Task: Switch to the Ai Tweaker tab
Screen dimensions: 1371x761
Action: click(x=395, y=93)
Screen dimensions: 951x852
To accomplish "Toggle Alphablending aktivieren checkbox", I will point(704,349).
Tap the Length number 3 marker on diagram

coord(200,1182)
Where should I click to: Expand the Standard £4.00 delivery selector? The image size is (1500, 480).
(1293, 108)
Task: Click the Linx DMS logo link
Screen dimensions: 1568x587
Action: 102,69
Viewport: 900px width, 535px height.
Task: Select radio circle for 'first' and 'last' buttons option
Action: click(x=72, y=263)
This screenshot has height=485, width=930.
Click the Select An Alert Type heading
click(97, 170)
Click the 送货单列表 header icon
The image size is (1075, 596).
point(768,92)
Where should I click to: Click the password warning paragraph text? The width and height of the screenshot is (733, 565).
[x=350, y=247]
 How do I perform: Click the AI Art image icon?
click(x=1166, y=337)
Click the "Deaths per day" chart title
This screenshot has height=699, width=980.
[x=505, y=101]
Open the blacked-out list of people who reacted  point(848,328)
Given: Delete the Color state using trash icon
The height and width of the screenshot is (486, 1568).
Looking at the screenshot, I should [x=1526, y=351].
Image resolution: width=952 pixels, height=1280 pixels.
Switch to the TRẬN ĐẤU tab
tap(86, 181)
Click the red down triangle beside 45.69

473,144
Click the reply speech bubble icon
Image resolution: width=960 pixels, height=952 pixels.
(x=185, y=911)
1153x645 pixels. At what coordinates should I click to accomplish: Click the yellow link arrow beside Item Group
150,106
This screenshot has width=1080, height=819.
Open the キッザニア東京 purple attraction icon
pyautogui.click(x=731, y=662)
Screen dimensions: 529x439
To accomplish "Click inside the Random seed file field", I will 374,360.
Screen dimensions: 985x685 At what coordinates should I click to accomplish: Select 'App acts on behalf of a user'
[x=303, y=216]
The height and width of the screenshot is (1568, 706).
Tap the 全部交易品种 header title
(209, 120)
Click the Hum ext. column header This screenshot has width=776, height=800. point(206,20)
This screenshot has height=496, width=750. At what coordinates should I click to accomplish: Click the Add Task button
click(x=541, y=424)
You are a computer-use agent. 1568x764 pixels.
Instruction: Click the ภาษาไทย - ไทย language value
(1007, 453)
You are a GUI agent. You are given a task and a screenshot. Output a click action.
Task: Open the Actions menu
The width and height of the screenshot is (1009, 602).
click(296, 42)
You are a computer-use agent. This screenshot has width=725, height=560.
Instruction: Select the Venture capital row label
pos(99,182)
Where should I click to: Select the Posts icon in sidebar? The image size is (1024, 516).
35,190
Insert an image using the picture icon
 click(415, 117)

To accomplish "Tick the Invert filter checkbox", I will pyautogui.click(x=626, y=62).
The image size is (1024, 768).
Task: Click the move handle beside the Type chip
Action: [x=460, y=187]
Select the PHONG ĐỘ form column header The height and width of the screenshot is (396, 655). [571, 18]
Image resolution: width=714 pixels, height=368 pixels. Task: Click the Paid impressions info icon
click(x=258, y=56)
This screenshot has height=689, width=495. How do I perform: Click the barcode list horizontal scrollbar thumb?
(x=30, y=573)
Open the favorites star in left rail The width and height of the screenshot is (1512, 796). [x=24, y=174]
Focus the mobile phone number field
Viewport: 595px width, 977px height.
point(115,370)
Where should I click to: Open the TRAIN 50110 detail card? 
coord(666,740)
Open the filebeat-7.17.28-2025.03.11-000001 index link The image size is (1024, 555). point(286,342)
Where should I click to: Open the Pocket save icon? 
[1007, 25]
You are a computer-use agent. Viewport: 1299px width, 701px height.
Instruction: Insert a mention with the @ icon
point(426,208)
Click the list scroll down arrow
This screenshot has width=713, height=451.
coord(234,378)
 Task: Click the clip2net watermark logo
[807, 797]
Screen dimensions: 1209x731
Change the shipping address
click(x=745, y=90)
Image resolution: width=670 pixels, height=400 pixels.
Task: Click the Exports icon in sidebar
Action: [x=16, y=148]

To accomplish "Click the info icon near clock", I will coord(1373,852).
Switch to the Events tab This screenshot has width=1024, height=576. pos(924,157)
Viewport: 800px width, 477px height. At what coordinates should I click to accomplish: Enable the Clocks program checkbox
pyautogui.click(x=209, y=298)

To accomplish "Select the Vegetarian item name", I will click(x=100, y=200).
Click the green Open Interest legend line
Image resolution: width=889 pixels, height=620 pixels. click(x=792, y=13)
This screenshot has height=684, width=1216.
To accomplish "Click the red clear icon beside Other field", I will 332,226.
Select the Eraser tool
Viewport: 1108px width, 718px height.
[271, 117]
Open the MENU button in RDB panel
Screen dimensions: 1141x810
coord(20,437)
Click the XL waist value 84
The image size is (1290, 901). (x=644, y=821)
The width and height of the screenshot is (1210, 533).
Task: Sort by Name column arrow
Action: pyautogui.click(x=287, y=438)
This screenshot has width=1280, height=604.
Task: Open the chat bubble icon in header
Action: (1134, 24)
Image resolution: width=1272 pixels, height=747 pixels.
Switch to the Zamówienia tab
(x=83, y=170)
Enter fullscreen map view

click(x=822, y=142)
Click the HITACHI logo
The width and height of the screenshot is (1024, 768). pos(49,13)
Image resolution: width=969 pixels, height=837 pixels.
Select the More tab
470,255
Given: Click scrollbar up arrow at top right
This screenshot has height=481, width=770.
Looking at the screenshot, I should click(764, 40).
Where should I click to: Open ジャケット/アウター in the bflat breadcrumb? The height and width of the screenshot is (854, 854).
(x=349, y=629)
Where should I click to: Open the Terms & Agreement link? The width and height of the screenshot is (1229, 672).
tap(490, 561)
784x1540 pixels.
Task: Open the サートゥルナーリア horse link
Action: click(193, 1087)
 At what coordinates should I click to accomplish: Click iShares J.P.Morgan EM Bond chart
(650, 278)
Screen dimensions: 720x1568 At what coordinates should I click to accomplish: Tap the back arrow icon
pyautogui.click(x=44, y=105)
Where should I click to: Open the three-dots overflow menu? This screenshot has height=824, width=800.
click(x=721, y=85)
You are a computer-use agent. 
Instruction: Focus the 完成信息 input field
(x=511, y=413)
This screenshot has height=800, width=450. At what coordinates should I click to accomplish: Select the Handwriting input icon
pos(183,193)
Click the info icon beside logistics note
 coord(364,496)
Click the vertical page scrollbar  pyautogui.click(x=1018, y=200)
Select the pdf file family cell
-=-=-=-=-
_WORK INSTRUCTIONS_: Write out each line above with the word "agent".

_EXPECTED OUTPUT_:
You are a computer-use agent. 1568x764 pixels.
You are a GUI agent. You are given a task and a screenshot. Output a click action.
You are a computer-use agent. This screenshot has width=725, height=560.
You are a computer-use agent. Viewport: 1299px width, 701px height.
You are a computer-use agent. 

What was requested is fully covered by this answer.